Terima Surat dari PTUN, KPU: Oso Harus Mundur dari Ketum Hanura
- ANTARA FOTO/Muhammad Adimaja
VIVA – Komisi Pemilihan Umum (KPU) sudah menerima surat dari Pengadilan Tata Usaha Negara Jakarta. Surat tersebut merupakan perintah agar KPU melaksanakan putusan PTUN Jakarta terkait polemik Oesman Sapta Odang atau Oso.
"Sudah, tapi mungkin masih di staf TU sehingga belum kami baca," kata Komisioner KPU, Wahyu Setiawan di gedung KPU RI, Jakarta, Selasa 22 Januari 2019.
Dia mengatakan, sikap KPU tetap bersikukuh agar Oso harus mundur sebagai Ketua Umum partai Hanura. Syarat ini harus dilakukan agar Oso bisa masuk ke dalam DCT peserta Pemilu 2019. Menurut dia, keputusan KPU ini sudah bulat.
"Keputusan KPU terkait dengan pak Oso merupakan keputusan bersama secara kolektif kolegial yang diputuskan dalam rapat pleno KPU. Di mana rapat pleno merupakan forum tertinggi pengambilan keputusan KPU," ujarnya.
Kemudian, ia memastikan semua komisioner KPU sudah siap dengan semua konsekuensinya. Atas dasar itu, KPU memantau semua langkah yang diambil Oso.
"Langkah hukum, eksekusi PTUN, melaporkan kembali KPU ke Bawaslu, Polda, DKPP tentu saja kami mengetahui langkah langkah hukum yang akan diambil Oso," ujarnya menjelaskan.
Wahyu kembali menegaskan, KPU menunggu surat pengunduran diri Oso sebagai Ketua Umum Partai Hanura hingga Selasa, 22 Januari 2019, pukul 00.00 WIB. Bila surat diterima maka Oso tak akan masuk sebagai peserta Pemilu 2019.
Sebelumnya Ketua PTUN Jakarta, Ujang Abdullah mengirim surat kepada KPU untuk segera mengeksekusi putusan yang memenangkan gugatan Oso terkait DPT Surat ini ditandatangani Ujang pada Senin, 21 Januari 2019.
"Memerintahkan tergugat untuk menerbitkan keputusan tentang penetapan DCT perseorangan peserta pemilu tahun 2019 yang mencantumkan nama Oesman Sapta sebagai calon tetap perseorangan anggota DPD," jelas Ujang.

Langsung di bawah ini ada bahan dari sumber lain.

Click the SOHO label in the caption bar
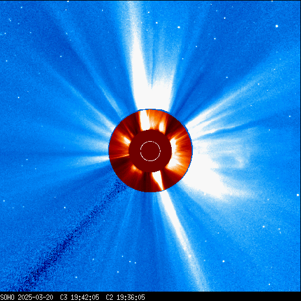 pyautogui.click(x=7, y=297)
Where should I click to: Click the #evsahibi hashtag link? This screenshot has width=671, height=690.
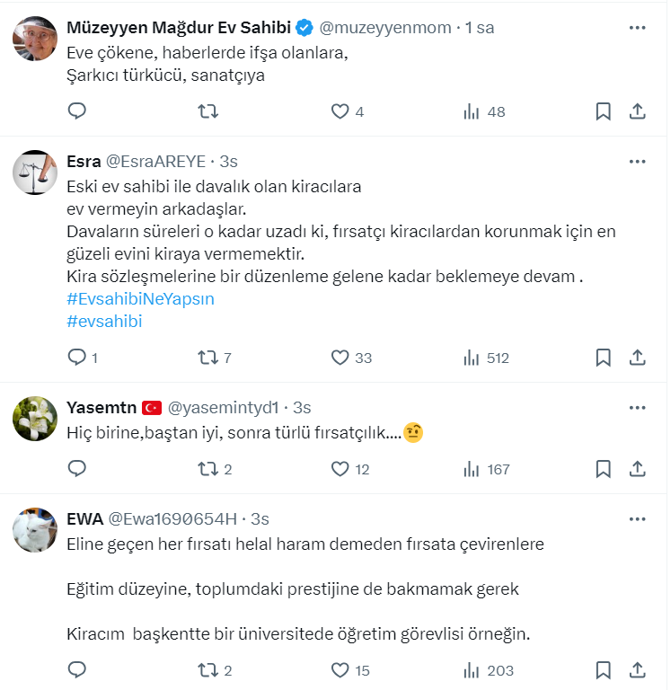point(105,322)
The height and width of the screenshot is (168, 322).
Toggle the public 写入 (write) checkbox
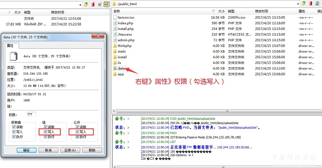(x=77, y=132)
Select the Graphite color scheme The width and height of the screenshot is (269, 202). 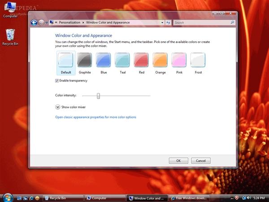tap(85, 60)
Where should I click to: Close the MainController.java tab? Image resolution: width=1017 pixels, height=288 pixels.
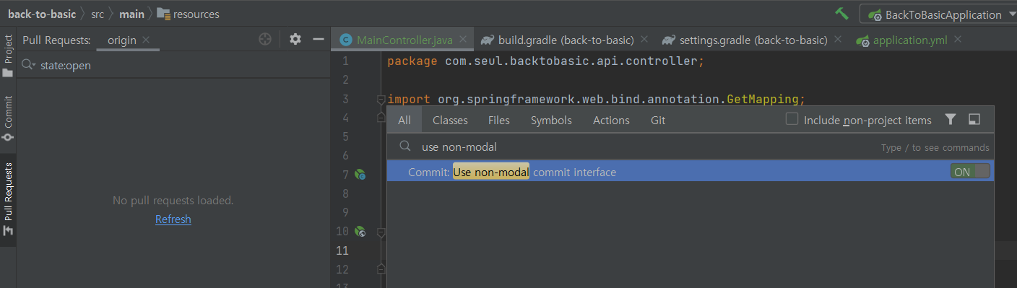[463, 40]
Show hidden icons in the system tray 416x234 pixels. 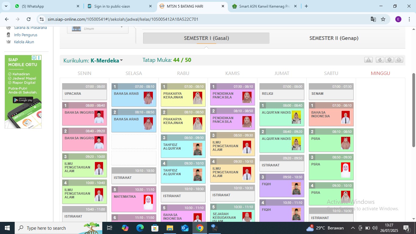coord(353,228)
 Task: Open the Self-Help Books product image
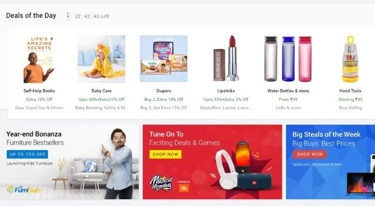pos(39,59)
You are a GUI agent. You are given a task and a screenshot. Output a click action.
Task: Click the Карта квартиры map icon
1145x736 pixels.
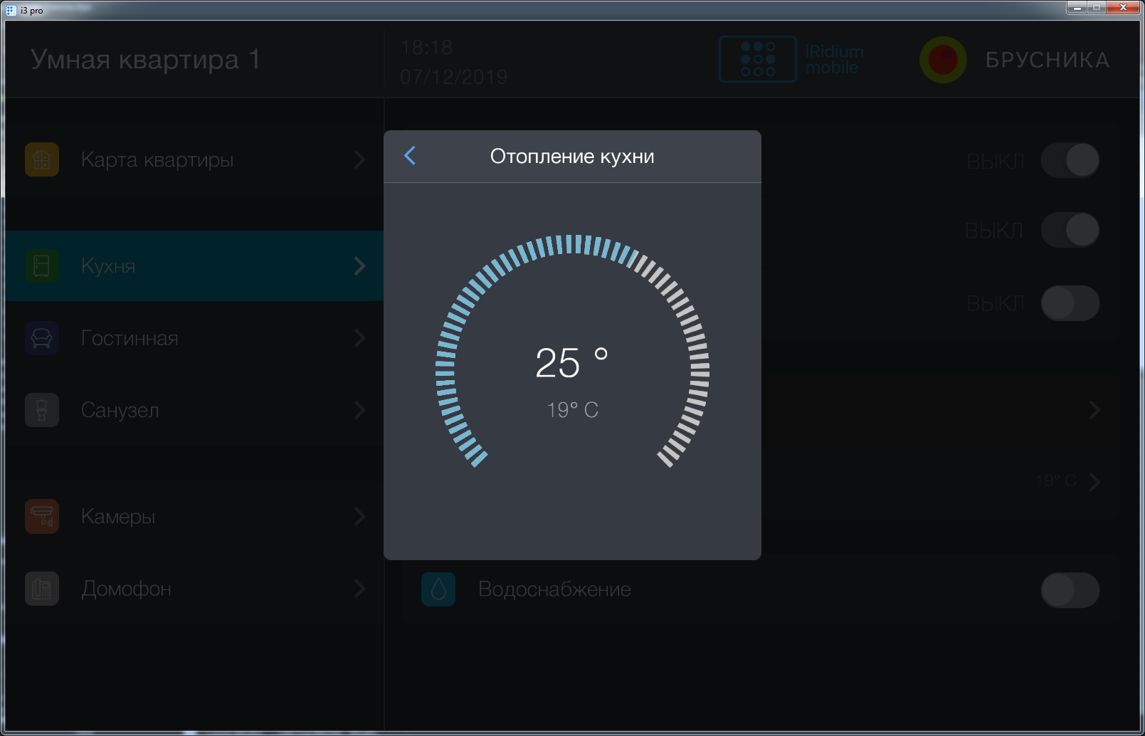pos(42,159)
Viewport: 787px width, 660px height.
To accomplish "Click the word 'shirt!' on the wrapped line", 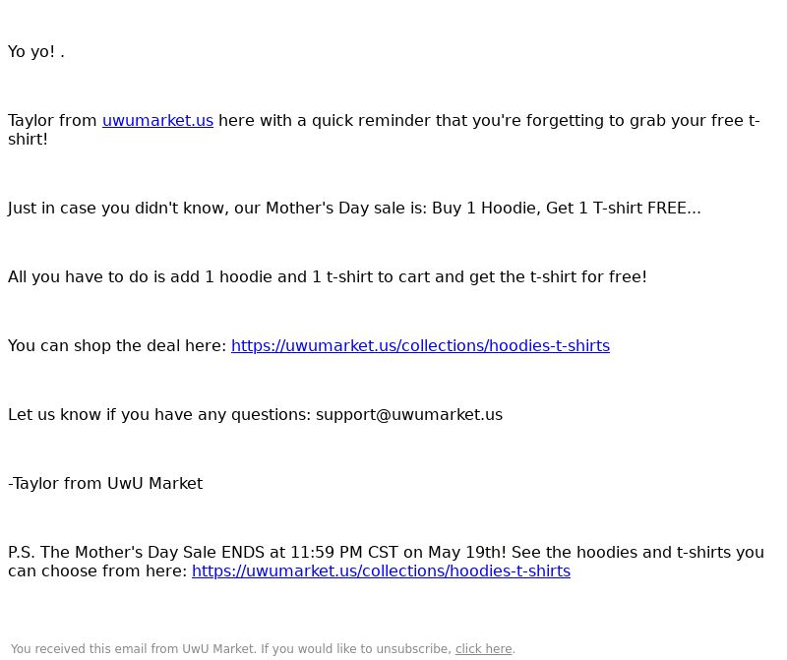I will (x=29, y=140).

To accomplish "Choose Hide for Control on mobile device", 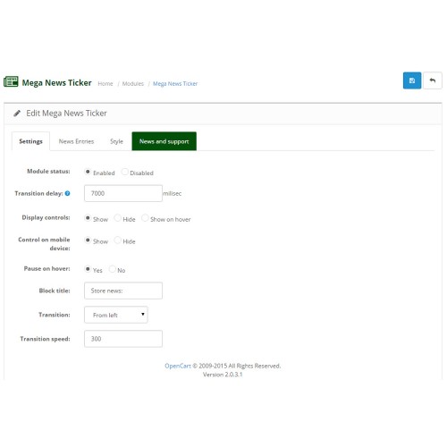I will click(118, 240).
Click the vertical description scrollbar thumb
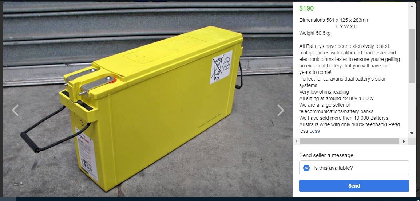The height and width of the screenshot is (201, 420). pyautogui.click(x=412, y=56)
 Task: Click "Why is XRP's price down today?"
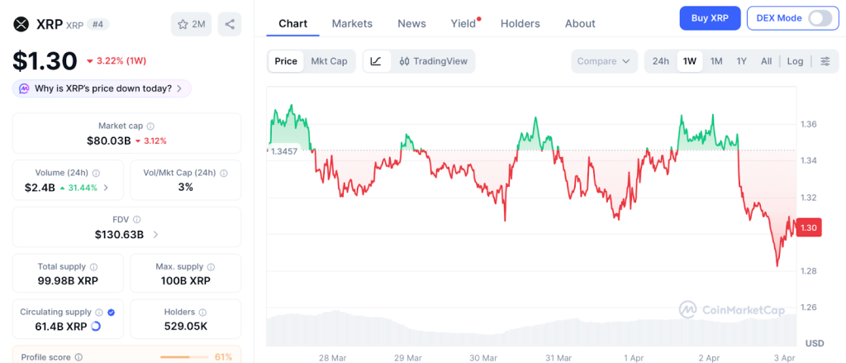(x=102, y=88)
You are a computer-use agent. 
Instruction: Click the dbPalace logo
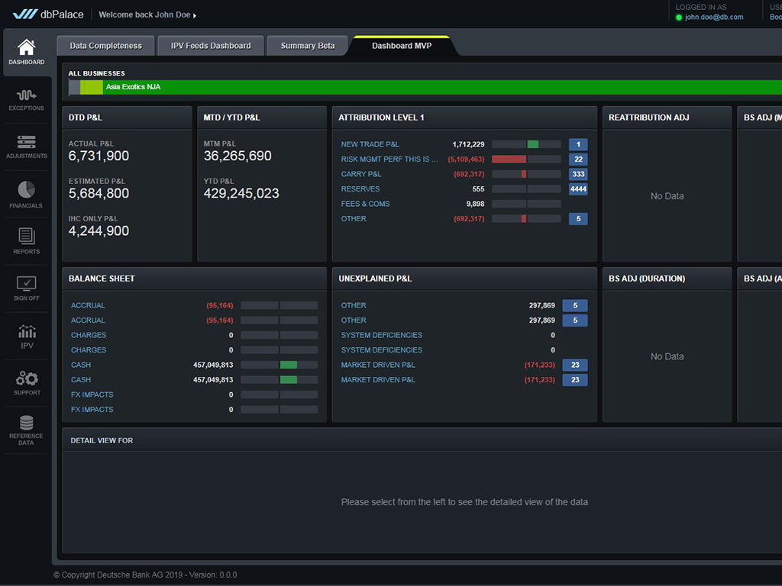48,13
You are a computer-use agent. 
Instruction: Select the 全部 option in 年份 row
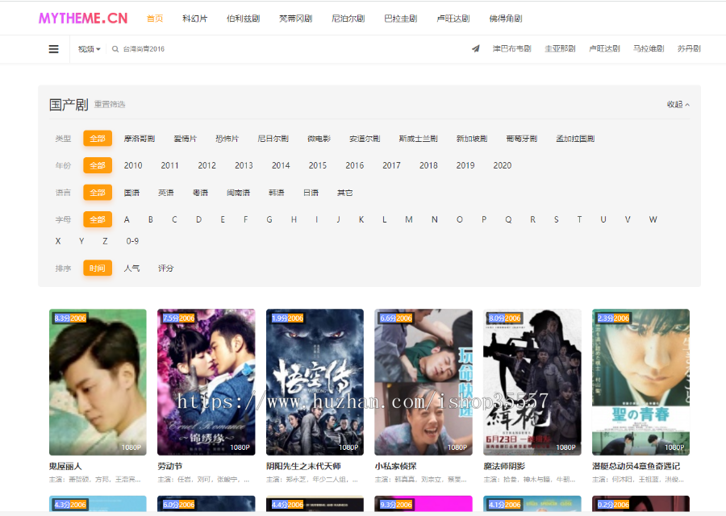coord(98,165)
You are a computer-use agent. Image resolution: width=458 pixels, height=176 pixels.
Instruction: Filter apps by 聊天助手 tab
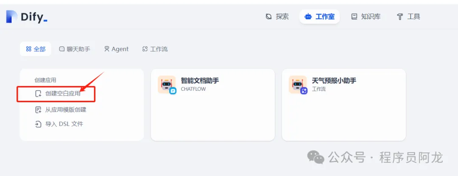point(75,49)
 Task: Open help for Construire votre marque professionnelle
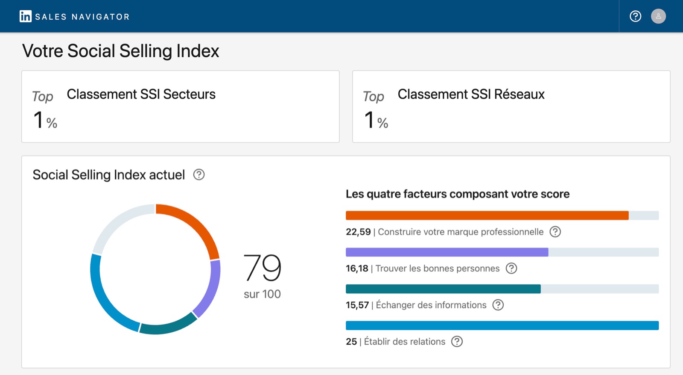coord(555,232)
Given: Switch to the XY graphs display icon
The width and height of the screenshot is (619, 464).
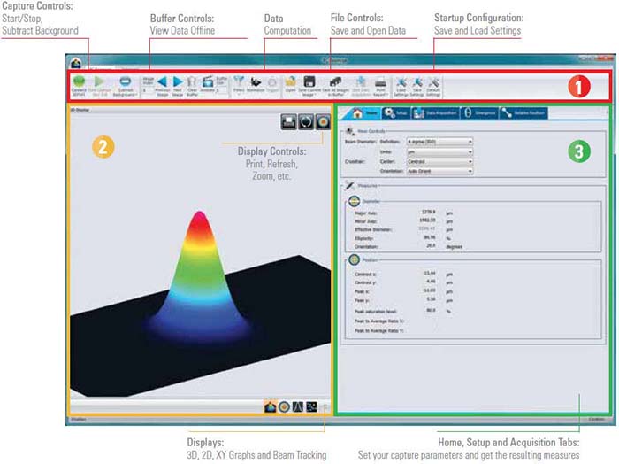Looking at the screenshot, I should [x=298, y=406].
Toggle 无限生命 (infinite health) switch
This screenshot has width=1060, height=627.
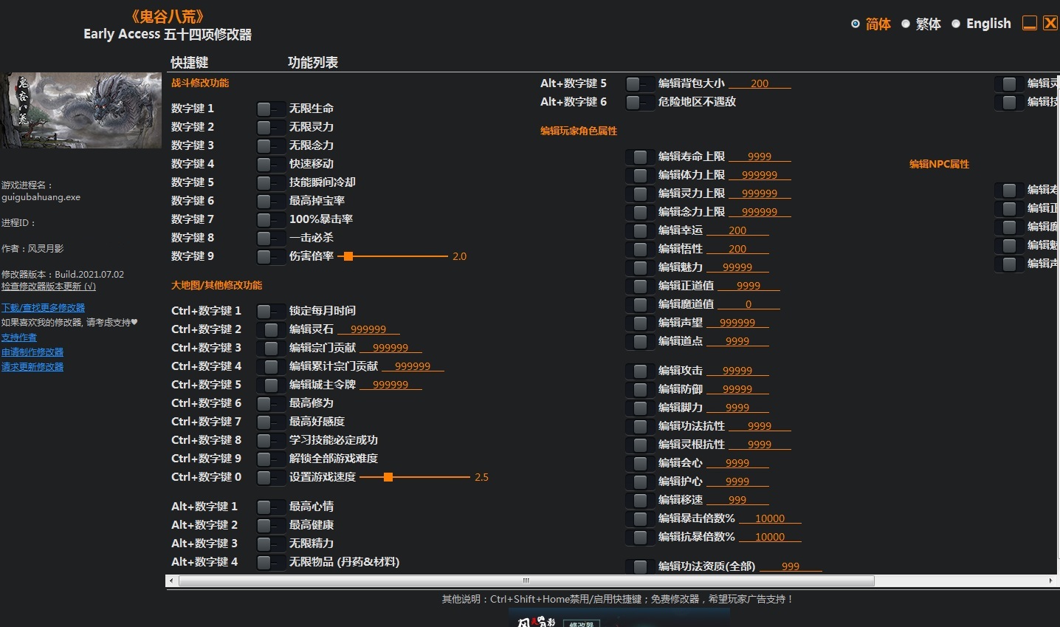[x=270, y=109]
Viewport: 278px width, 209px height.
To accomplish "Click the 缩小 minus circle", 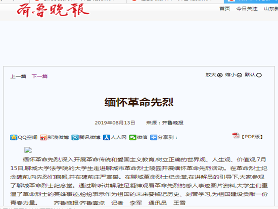I will pyautogui.click(x=240, y=75).
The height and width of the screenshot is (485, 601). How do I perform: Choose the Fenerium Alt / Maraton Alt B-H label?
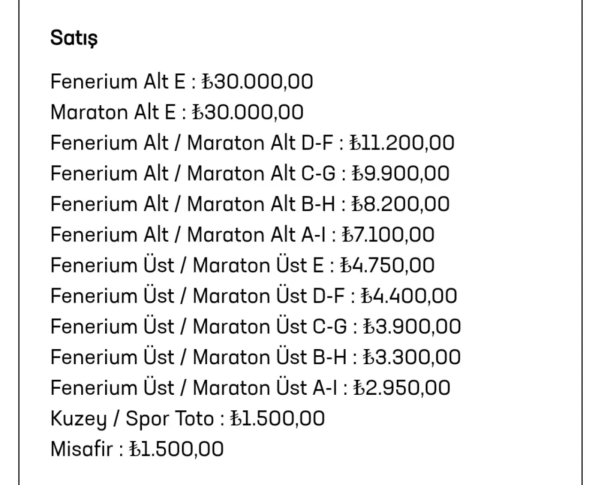coord(193,204)
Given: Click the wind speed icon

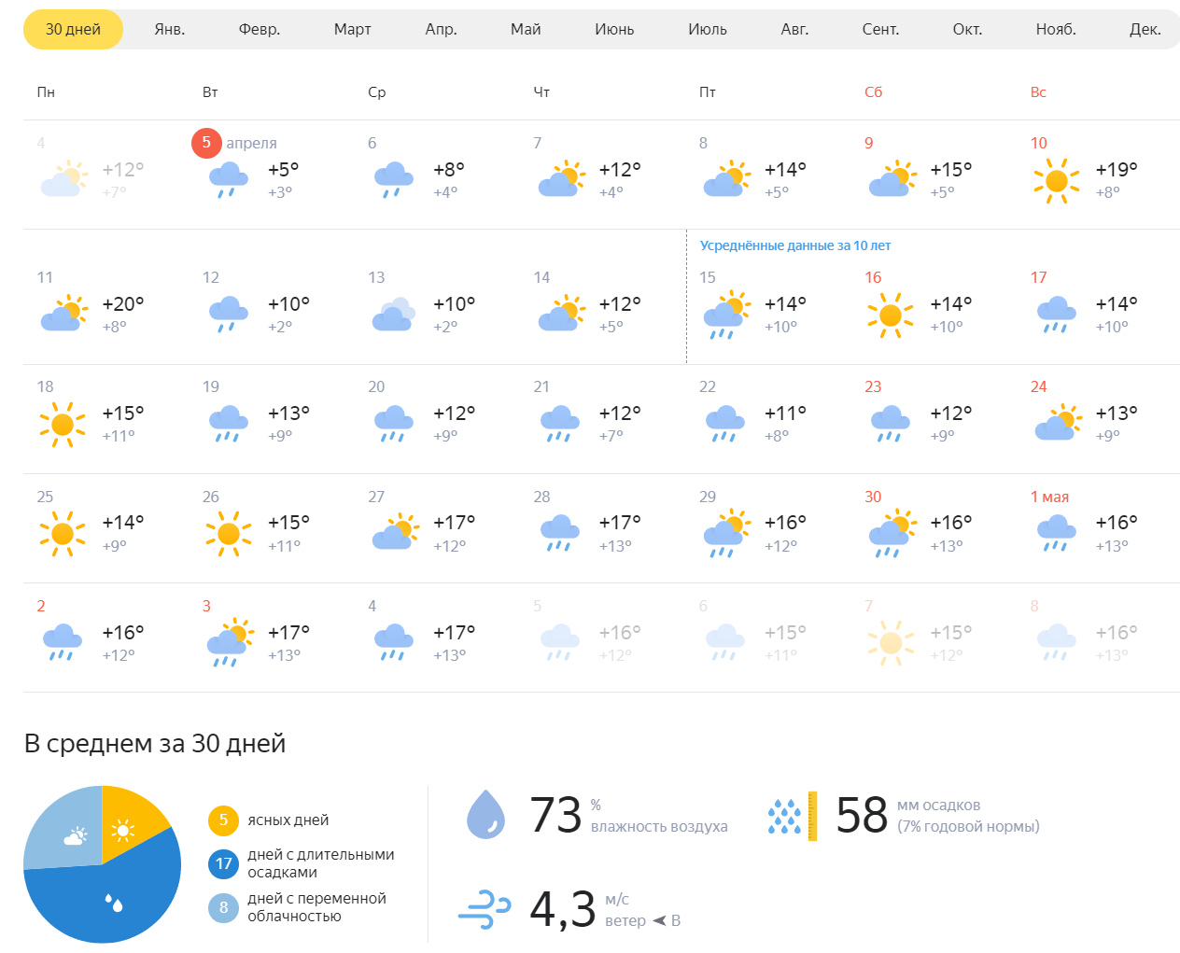Looking at the screenshot, I should 485,909.
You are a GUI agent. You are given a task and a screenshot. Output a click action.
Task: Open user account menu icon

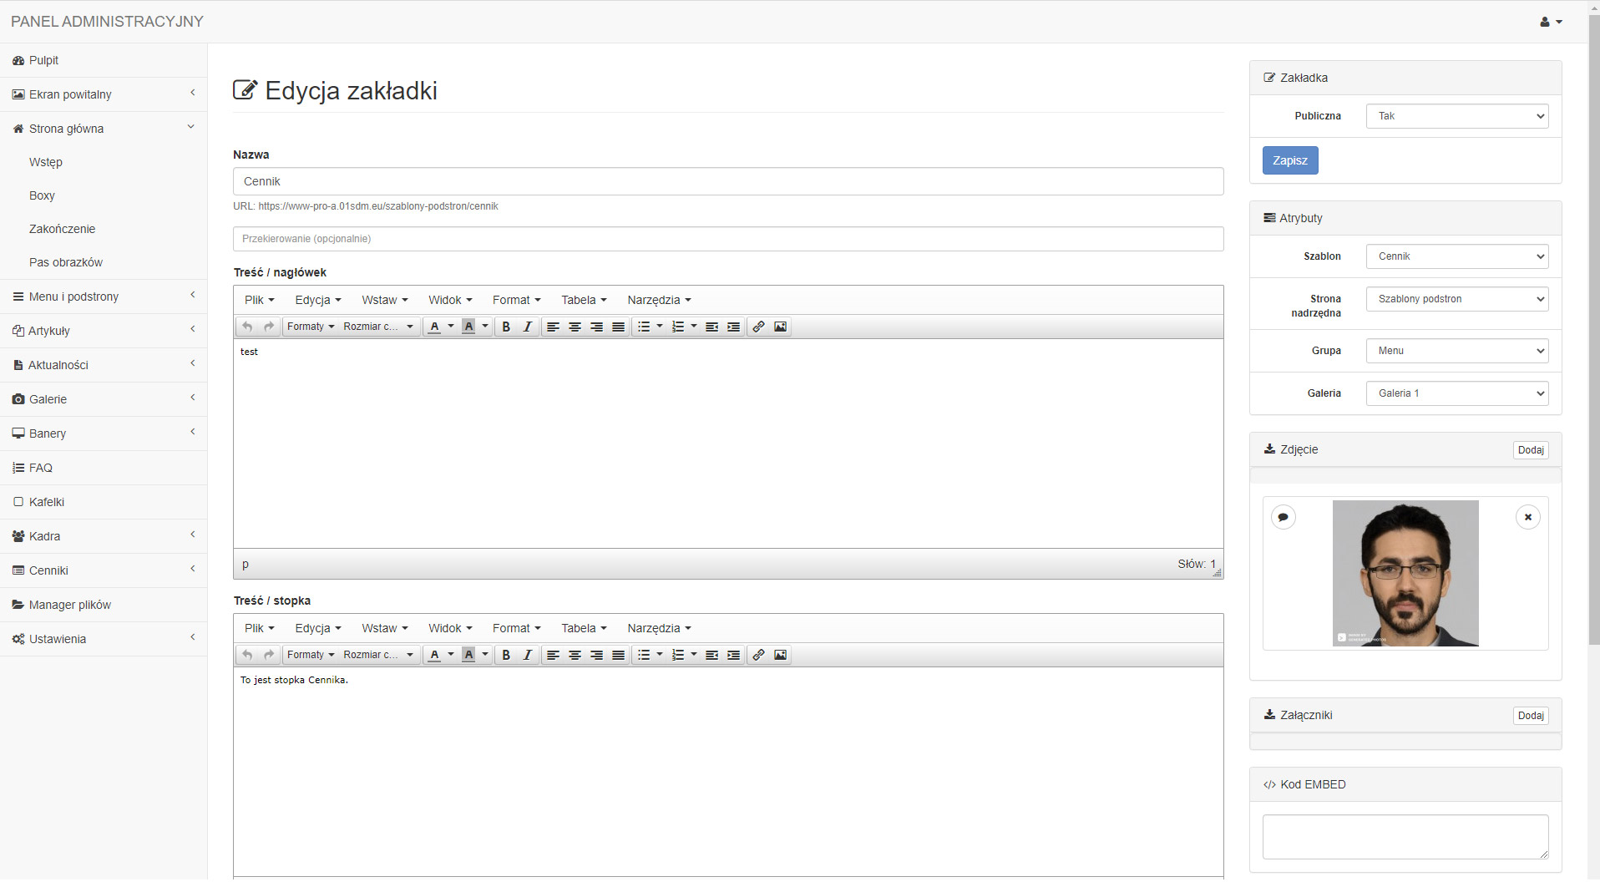1550,22
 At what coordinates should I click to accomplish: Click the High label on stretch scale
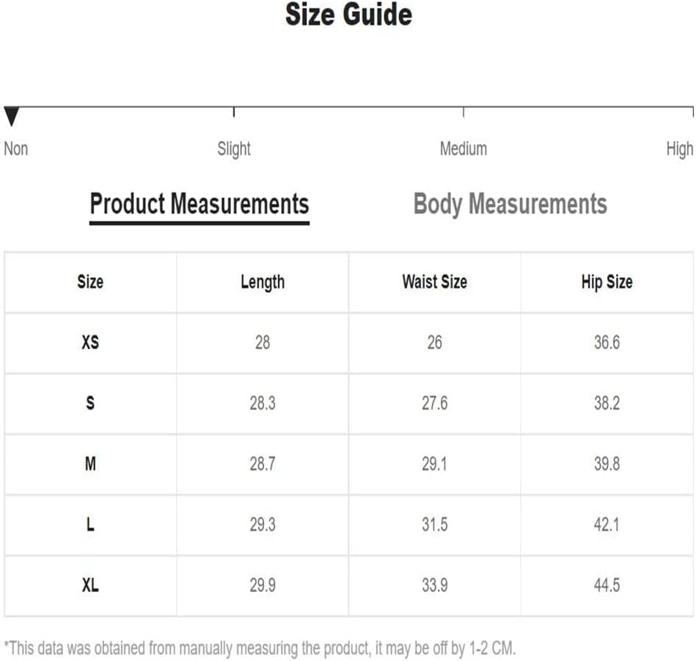click(680, 149)
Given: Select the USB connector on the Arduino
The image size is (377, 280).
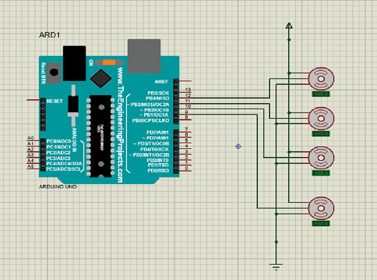Looking at the screenshot, I should (144, 54).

Lalu, Ujang pun menekankan posisi Ketua PTUN punya kewajiban mengawasi pelaksanaan putusan pengadilan yang memperoleh kekuatan hukum tetap. Hal ini merujuk ketentuan Pasal 116 ayat 3 UU Nomor 51 Tahun 2009.
“Putusan PTUN yang berkekuatan hukum harus dijalankan demi terciptanya pemerintahan yang bersih dan berwibawa, serta tegaknya hukum dan keadilan,” demikian tambahan kutipan surat tersebut. (mus)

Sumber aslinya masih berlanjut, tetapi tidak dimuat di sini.